-- Travail à réaliser --
A - D'après la tribune, quelle part des réserves foncières disponibles mondiales se trouve en Afrique ?
B - Recopiez le passage de la tribune qui commence par «Si l’Europe ne» et se poursuit jusqu'à «foncières disponibles mondiales).».

-- Extrait --
━━━━━━
«Pour fixer les populations, développons l’agriculture africaine !»
Tribune par Abbas Jaber, publiée dans Le Figaro le 04/06/2018
«Pour fixer les populations, développons l’agriculture africaine !»
Tribune par Abbas Jaber, publiée dans Le Figaro le 04/06/2018
Les images de milliers de femmes, hommes et enfants risquant, tous les jours, leur vie pour traverser terres et mers et arriver en Europe sont insoutenables.
Si l’Europe ne peut évidemment pas, selon la formule célèbre, «accueillir toute la misère du monde», elle ne peut pas non plus se contenter de détourner les yeux de ce spectacle et fermer ses frontières sans participer à l’élaboration de solutions réalistes et constructives.
L’Afrique est, dans le même temps, un continent riche qui a deux atouts majeurs pour s’en sortir: son dynamisme et la jeunesse de ses peuples (près de 380 millions de personnes entrant sur le marché du travail d’ici à 2030) et la richesse de ses terres (65 % des réserves foncières disponibles mondiales).
Les solutions existent donc. Et il s’en faudrait de peu pour que la tendance s’inverse et que les aspirants à l’émigration estiment jouable, voire avantageux, de rester au pays et non plus d’émigrer. Alors que faire, et quelles sont ces solutions?
━━━━━━
-- Lignes de données --
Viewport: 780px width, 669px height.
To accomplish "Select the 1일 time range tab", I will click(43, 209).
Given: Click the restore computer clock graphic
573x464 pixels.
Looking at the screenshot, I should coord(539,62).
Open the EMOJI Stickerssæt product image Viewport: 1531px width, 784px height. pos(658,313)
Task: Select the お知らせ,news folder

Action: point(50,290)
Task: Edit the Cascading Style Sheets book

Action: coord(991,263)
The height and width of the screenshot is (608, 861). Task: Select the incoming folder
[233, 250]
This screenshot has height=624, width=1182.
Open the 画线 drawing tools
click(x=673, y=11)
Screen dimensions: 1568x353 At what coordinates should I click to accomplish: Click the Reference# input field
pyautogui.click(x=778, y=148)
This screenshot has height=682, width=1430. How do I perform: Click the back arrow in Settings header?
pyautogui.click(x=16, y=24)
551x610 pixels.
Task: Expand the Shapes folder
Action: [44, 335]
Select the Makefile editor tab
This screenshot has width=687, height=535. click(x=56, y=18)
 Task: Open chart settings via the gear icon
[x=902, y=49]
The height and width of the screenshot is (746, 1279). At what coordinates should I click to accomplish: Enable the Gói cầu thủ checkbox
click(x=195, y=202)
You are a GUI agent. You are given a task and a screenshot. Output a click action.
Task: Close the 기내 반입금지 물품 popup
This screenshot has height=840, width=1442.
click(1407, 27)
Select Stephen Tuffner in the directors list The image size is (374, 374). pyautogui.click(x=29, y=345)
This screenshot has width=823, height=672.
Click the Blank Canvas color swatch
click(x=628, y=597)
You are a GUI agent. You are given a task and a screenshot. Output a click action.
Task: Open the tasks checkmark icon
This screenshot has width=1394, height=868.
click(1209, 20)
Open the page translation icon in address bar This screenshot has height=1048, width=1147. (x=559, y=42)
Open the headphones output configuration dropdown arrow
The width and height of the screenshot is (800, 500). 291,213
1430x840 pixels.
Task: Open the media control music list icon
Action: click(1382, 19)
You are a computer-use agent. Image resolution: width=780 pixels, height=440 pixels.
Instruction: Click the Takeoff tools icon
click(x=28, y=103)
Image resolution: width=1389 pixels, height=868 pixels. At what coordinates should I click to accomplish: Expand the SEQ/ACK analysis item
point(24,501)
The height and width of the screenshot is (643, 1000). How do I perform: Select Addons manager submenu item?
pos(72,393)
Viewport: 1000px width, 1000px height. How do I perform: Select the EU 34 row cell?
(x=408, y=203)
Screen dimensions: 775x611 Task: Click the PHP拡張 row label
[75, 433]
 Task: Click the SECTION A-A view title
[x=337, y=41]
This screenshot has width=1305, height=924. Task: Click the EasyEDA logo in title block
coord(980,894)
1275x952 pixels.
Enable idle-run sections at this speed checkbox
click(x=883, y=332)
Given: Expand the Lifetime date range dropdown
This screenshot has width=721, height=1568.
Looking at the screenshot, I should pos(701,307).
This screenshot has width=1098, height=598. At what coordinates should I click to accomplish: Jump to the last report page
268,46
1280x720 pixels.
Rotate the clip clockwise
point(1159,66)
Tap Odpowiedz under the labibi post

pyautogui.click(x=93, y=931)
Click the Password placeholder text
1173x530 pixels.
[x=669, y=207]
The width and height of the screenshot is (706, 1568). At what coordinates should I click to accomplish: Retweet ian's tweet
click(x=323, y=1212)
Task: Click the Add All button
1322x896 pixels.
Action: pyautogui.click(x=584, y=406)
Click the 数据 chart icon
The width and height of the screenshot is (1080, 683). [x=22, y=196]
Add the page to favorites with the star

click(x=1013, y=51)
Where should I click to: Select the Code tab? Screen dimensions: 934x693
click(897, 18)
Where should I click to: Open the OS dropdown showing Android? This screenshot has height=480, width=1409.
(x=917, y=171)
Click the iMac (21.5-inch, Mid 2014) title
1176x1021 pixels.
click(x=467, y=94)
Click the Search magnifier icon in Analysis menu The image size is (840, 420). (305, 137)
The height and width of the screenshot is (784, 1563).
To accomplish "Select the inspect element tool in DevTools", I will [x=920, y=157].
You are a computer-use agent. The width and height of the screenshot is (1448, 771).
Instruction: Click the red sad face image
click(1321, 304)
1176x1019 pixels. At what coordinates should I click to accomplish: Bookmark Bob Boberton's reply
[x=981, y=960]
━━━━━━
-- Liste des corrigés --
A - 65 %

B -
Si l’Europe ne peut évidemment pas, selon la formule célèbre, «accueillir toute la misère du monde», elle ne peut pas non plus se contenter de détourner les yeux de ce spectacle et fermer ses frontières sans participer à l’élaboration de solutions réalistes et constructives.
L’Afrique est, dans le même temps, un continent riche qui a deux atouts majeurs pour s’en sortir: son dynamisme et la jeunesse de ses peuples (près de 380 millions de personnes entrant sur le marché du travail d’ici à 2030) et la richesse de ses terres (65 % des réserves foncières disponibles mondiales).